I'm actually using Audiobookshelf as my main server. I just wanted Readarr to get metadata and organize the folders. Do you have any workflow tips for that?
The best way I found to do this was using audiobookshelfs upload feature and grabbing the meta data before upload. This sorts the folders for you
It's sort of weird to upload because it's already on the hard drive where I want it to go.. Just has to get squeezed back and forth through the pipes of my LAN a few times to go through this process.
No, it's a hot mess. I only get 6 books a month and she is one and done so it's manageable to do it manually
But how do you get the audiobooks if you don't use Readarr?
Readarr is just a tool that facilitates downloading via bittorrent or usenet. You can just use those the old fashioned way without it.
Edit: The program Lazy Librarian that some people are mentioning also assists with the searching and downloading, if you prefer not to do it by hand.
You can purchase audiobooks too, especially from authors who make them available on DRM-free platforms.
And there's always https://librivox.org/
mam?
Just a source. Not a metadata provider.
And trying to find metadata for books is like searching for a music cd from propular artists.

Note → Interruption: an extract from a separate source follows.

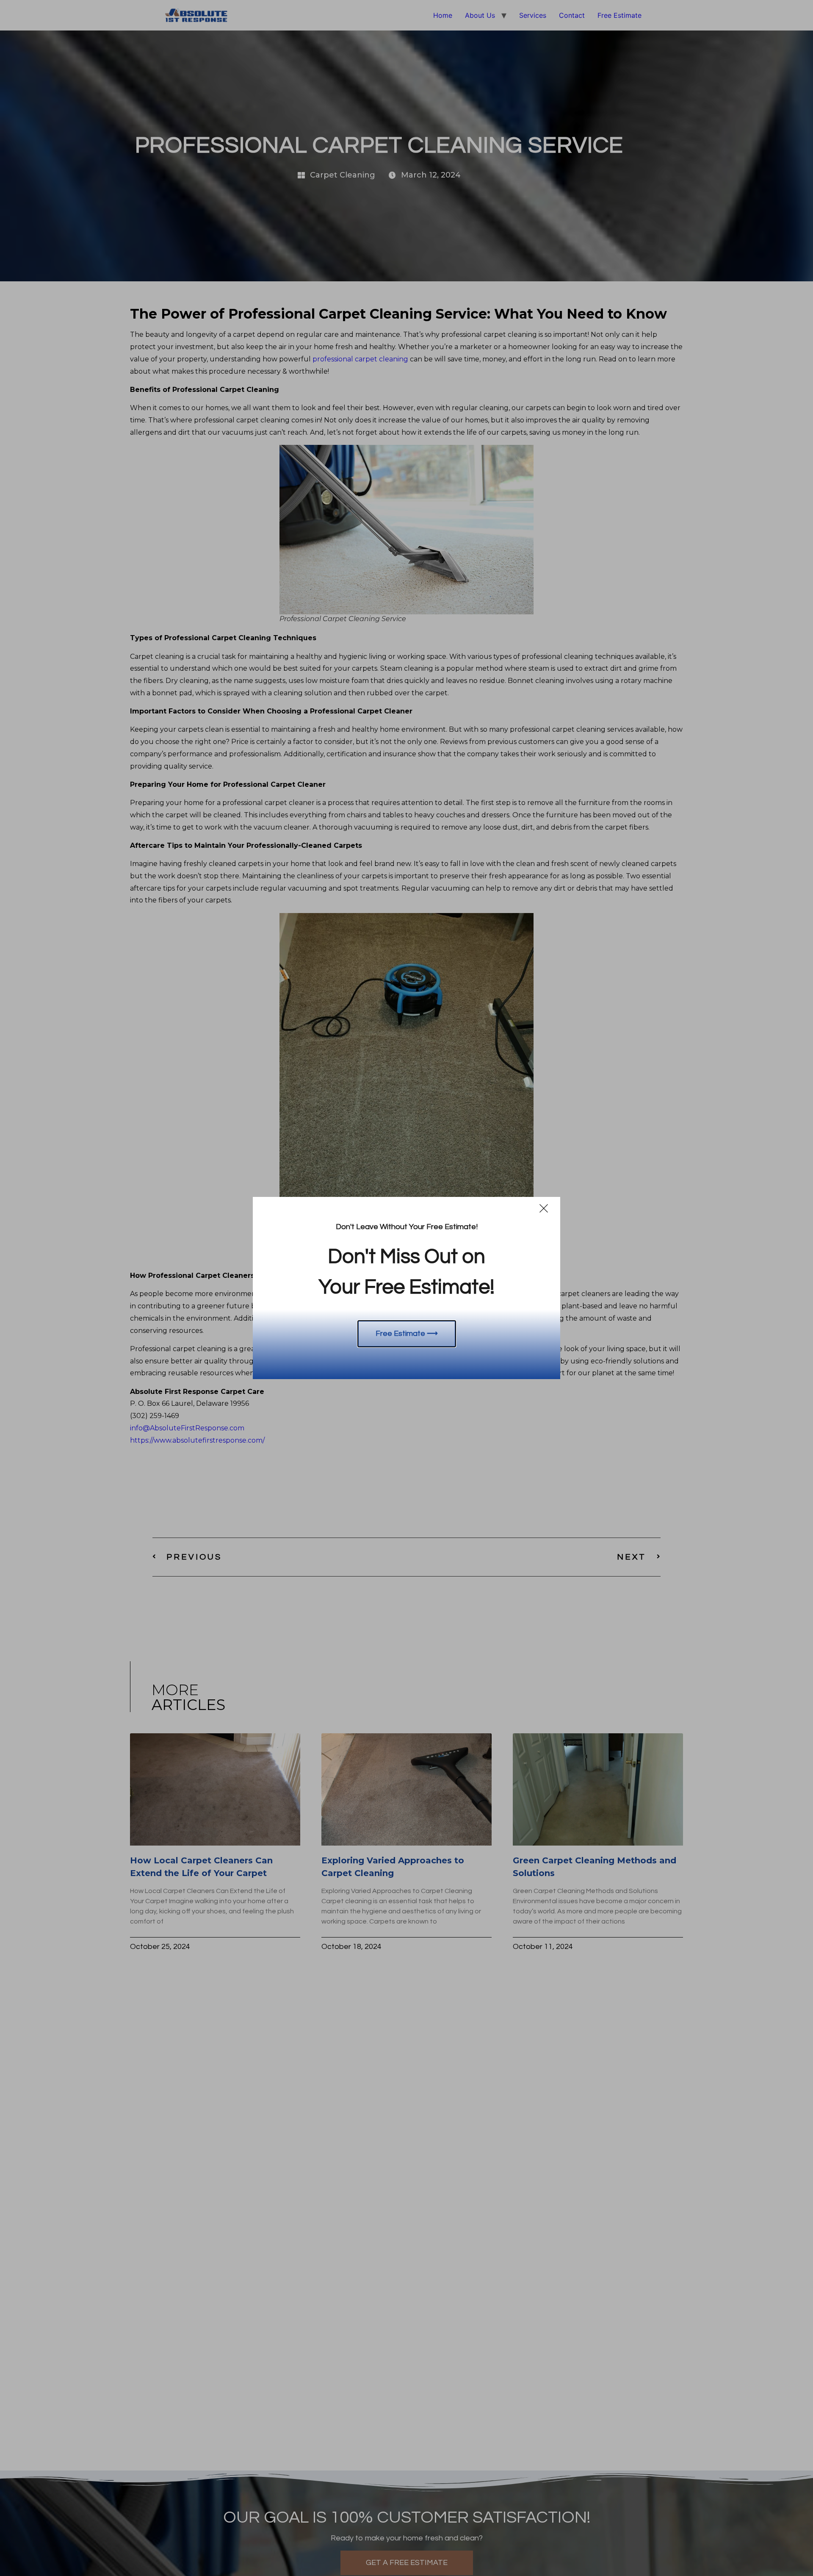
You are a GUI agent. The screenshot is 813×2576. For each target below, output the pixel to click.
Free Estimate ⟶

Example: https://musicbrainz.org/release-group/afca53c1-c5b3-3f91-8590-281b0aa12722
They are a beast in itself.
Multiple releases/revisions spread across languages and/or countries.
The media world huh?
You know exactly what I'm referring to
You damn right know exactly what I'm referring to.

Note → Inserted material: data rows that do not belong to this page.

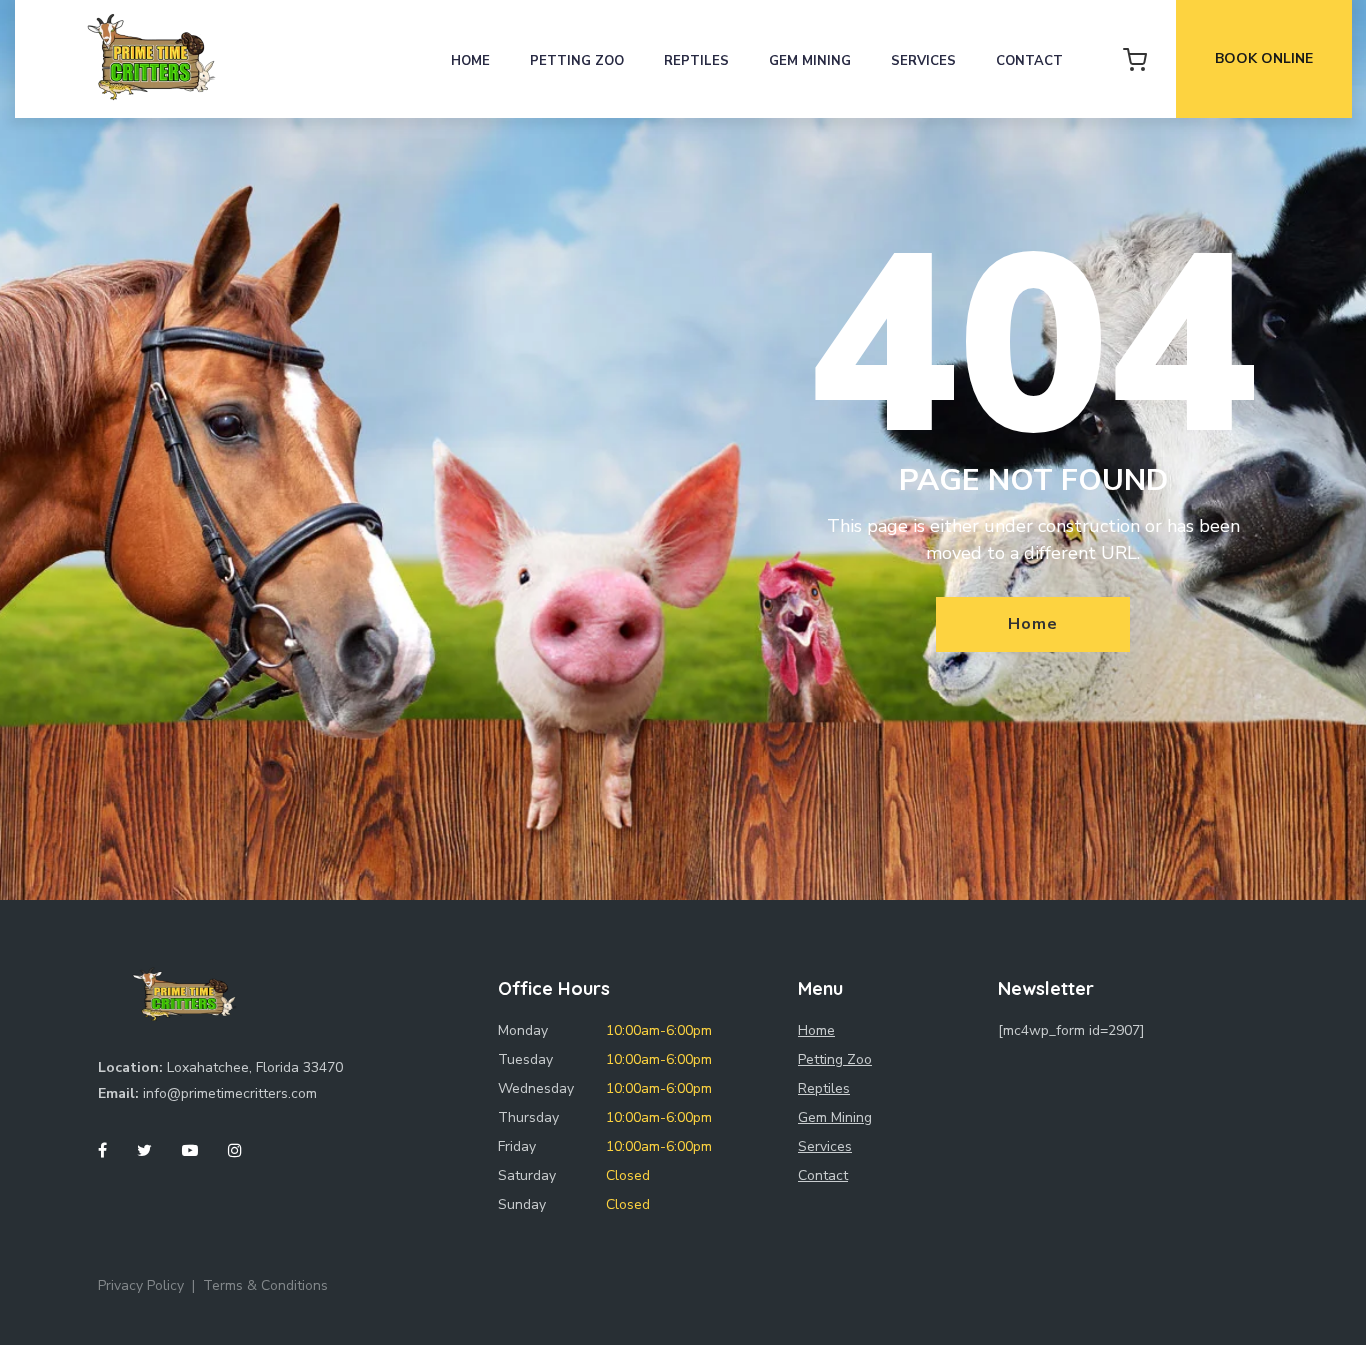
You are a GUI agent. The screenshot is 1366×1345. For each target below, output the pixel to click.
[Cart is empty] (1135, 59)
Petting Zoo (577, 61)
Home (470, 61)
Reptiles (696, 61)
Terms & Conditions (265, 1285)
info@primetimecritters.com (230, 1093)
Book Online (1264, 58)
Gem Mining (810, 61)
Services (923, 61)
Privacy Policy (141, 1285)
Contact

They're kind of small enough that if I want a PDF, I can just google it and download it from some random foreign university who are hosting it for some reason. You'd likely struggle to find more obscure stuff that way though.
I'm generally pretty happy with LazyLibrarian. I know people get really excited about the *arr stack, but Readarr never worked well for ebooks. It was maybe a little better at finding audiobooks, but LL is getting better at that.
Yeah same
I used LL years ago before I got into any of the arrs. I was planning to return to it but ran into some sort of install/dependency issues. Maybe I'll give it another whirl in case they've solved spontaneously.

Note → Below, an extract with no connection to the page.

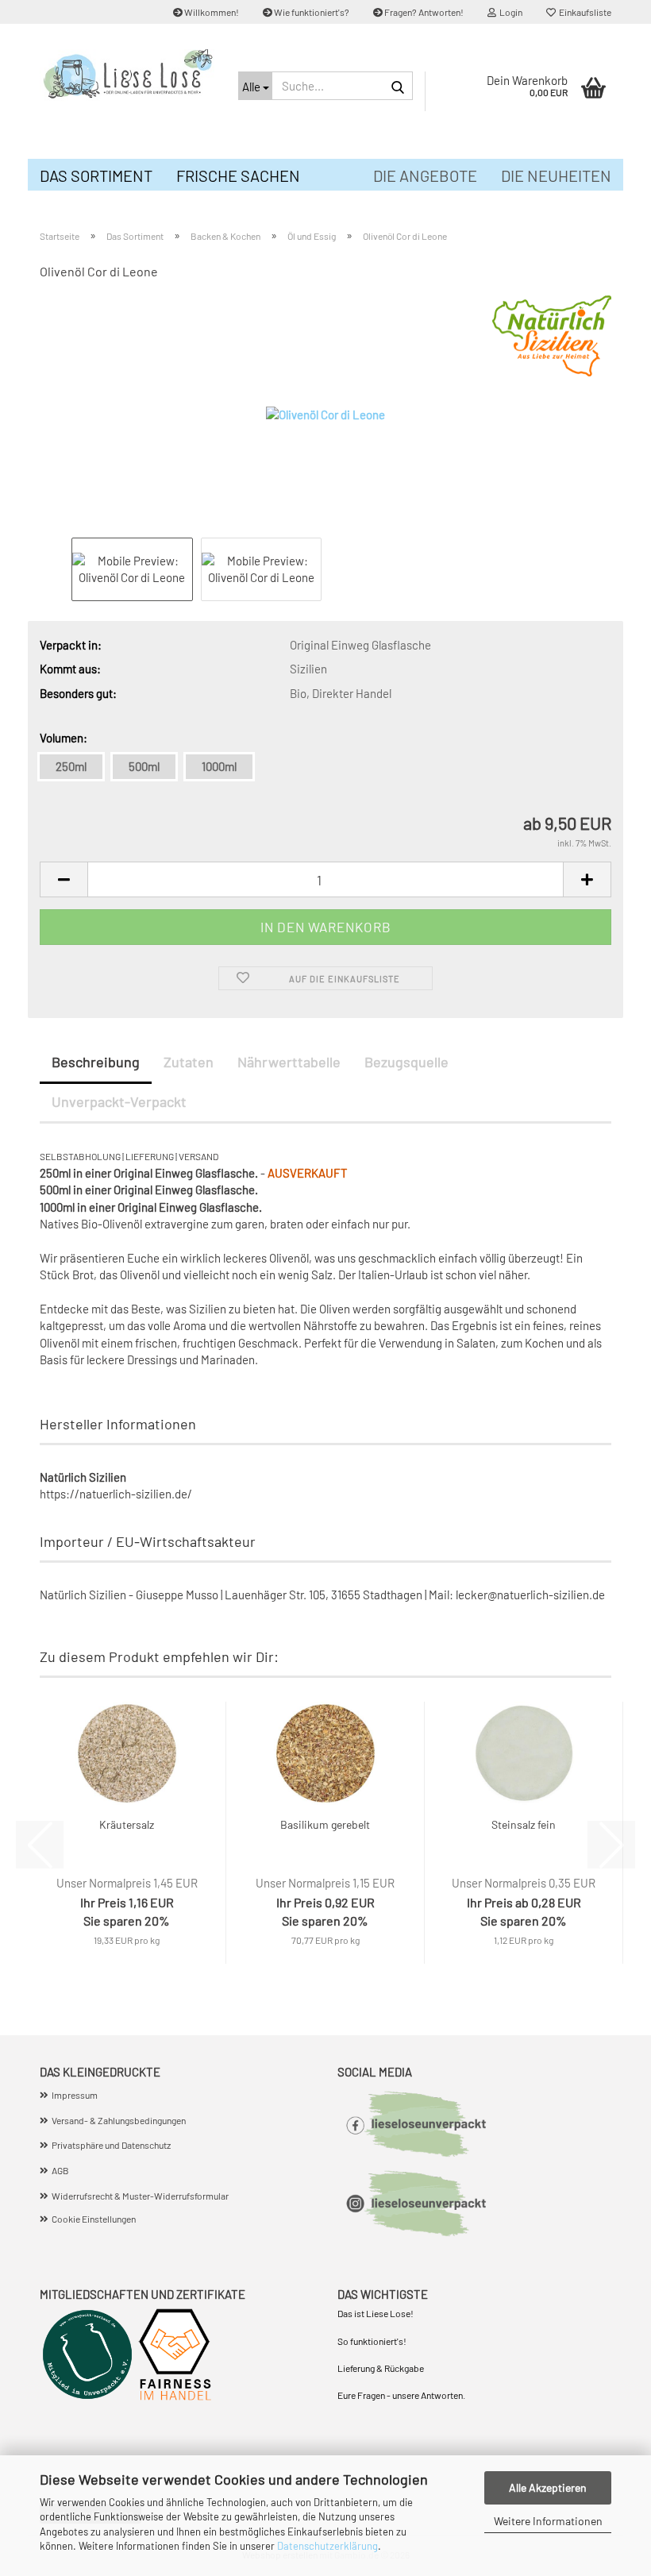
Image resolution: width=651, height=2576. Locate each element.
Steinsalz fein (523, 1824)
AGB (60, 2170)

Any alternative apart from lazylibrarian ?
Not anything that I have found, but at least LL is pretty solid. It may actually help development if LL gets some more focus from the community; It sort of got overshadowed by Readarr, simply because people wanted to stay within the *arr ecosystem.
Not right now
Where are the vibe coders when you need them ;)
Hopefully, slowly but surely destroying a number of for profit businesses.
Audiobookshelf and LL are it. Or calibre automation but it sucks.
Not that I'm happy about this or anything, I think competition is good.
But I never got readarr to work properly, it seemed to have a workflow that was unintuitive to me, compared to Radarr and Sonarr.
Problem was the underlying metadata which was either outdated or incorrect
I was just getting this set up, this and the music one, because I want to leave Spotify. Hopefully an alternative solution shows up.
Same here.
Did you find a good way to export the Spotify playlist and get that torrented somehow?
Lidarr does an alright job of it.
Zotify and similar tools (not those youtube downloaders!)
I can't offer any specific advice but there seem to be a great many projects going to fill this need:
https://alternativeto.net/software/spotify/?license=opensource&platform=self-hosted
How would this have compared to Calibre's OPDS function? I've used that for years with no issues.